WORK REQUEST
Report the number of lines in the entries below that include the word "Nova", and nothing else.
** Opening RECORDS TO USE block **
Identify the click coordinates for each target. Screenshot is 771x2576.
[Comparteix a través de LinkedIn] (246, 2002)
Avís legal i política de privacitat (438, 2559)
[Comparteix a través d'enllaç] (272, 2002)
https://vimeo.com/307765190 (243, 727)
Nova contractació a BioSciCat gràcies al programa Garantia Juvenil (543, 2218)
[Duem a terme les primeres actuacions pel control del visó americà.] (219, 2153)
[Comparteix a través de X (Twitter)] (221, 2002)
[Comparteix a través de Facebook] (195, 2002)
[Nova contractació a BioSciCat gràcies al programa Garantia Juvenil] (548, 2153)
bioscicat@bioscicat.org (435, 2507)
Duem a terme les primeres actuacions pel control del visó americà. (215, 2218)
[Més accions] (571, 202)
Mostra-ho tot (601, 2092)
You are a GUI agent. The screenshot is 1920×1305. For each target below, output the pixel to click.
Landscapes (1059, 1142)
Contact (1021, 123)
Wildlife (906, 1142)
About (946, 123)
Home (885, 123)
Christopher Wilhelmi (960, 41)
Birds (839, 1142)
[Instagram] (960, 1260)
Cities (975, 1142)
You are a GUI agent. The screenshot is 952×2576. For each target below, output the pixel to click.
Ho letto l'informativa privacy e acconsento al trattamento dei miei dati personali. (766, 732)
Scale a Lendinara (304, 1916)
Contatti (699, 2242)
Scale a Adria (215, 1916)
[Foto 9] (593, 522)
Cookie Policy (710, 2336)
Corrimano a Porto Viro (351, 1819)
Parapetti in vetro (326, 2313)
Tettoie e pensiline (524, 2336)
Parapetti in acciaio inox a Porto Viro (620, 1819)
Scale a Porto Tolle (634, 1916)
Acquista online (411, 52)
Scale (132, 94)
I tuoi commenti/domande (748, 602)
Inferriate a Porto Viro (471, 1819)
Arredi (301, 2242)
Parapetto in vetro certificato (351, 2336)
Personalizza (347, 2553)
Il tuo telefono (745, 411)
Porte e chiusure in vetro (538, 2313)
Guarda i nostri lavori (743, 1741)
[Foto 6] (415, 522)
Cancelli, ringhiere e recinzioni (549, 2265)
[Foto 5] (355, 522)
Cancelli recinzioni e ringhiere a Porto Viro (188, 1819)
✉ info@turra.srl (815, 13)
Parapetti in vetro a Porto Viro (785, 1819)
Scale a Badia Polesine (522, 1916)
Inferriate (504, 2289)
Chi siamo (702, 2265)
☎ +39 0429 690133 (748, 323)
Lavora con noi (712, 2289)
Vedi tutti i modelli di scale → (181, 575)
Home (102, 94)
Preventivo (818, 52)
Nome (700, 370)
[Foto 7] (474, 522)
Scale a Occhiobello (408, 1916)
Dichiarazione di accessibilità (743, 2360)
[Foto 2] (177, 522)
** Closing RECORDS TO USE block **
EXERCISE OUTPUT
2